1 hasten to add that nothing in this opinion nor, as I understand it, the plurality’s opinion, addresses the issue whether the State may exclude the cost of mailing Progress from appellant’s rate base. See id., at 544 (MARSHALL, J., concurring). Indeed, appellant concedes that the State may force its shareholders to bear those costs.
The State also argues that it frequently requires appellant to carry messages concerning utility ratemaking and the rights of utility consumers. These messages, however, do not include political speech, and are directly relevant to commercial transactions between the ratepayer and the utility. The State’s interest in requiring appellant to carry such messages is therefore particularly compelling. Cf. infra, at 24-25. Somewhat analogously, the State could not argue that, because it may demand access for the State’s agents to a private home to monitor compliance with health or safety regulations, see Camara v. Municipal Court, 387 U. S. 523 (1967), it may also grant access to third parties for nongovernmental purposes.
Justice Rehnquist’s dissent argues that a State may freely affect the mix of information available to the public, so long as it only “indirectly and remotely” affects a particular speaker’s contribution to that mix. See post, at 27. Even if I were to accept that proposition, I disagree with its application to this case.
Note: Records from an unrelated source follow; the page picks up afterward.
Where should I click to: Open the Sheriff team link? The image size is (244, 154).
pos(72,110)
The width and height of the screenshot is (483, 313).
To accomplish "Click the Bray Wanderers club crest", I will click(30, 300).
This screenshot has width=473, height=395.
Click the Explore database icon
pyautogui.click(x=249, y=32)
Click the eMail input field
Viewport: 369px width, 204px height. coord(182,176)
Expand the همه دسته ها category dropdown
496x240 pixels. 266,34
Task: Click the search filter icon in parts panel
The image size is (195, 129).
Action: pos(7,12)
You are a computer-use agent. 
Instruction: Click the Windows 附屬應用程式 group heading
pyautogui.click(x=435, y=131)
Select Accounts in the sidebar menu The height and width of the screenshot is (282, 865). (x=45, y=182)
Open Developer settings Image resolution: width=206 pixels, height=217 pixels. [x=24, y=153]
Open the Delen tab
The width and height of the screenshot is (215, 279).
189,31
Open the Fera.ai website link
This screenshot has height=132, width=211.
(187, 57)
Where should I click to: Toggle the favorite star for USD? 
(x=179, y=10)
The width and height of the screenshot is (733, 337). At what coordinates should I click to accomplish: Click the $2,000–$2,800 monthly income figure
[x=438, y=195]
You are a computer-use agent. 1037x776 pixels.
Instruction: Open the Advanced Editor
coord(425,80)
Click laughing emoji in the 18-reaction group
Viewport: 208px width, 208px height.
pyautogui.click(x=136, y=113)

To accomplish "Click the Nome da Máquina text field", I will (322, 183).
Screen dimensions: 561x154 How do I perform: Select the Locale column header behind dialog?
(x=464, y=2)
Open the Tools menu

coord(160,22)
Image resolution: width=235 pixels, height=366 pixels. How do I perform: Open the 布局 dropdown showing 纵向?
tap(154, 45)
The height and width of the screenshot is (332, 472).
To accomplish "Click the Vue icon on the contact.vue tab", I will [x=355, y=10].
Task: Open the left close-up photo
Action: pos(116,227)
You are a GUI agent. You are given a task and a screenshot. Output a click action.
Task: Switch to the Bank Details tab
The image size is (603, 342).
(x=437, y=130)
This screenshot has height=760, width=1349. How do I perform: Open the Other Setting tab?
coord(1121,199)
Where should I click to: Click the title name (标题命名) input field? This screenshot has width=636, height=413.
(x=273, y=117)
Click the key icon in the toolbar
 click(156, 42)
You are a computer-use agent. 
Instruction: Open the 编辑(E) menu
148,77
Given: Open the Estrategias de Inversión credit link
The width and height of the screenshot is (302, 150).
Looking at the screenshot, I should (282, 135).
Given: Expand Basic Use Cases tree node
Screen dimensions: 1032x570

While the interference with appellant’s speech is small, it is by no means indirect. TURN clearly has the first claim to the “extra space” during four months out of every year. Appellant may use its own — and physically limited — forum during those months only to the extent TURN chooses not to use it. This infringement differs from the limitation on campaign contributions in Buckley v. Valeo because the speech element of a contribution — the message of support for a candidate — was only indirectly related to the size of the contribution. 424 U. S., at 21. By definition, then, a limit on the size of contributions affected speech only indirectly. Regan v. Taxation With Representation of Washington, 461 U. S. 540 (1983), is likewise distinguishable. That case decided only that the *25Government could use its own funds to subsidize a preferred speaker. That subsidization caused no interference with anyone else’s speech, much less indirect and remote interference.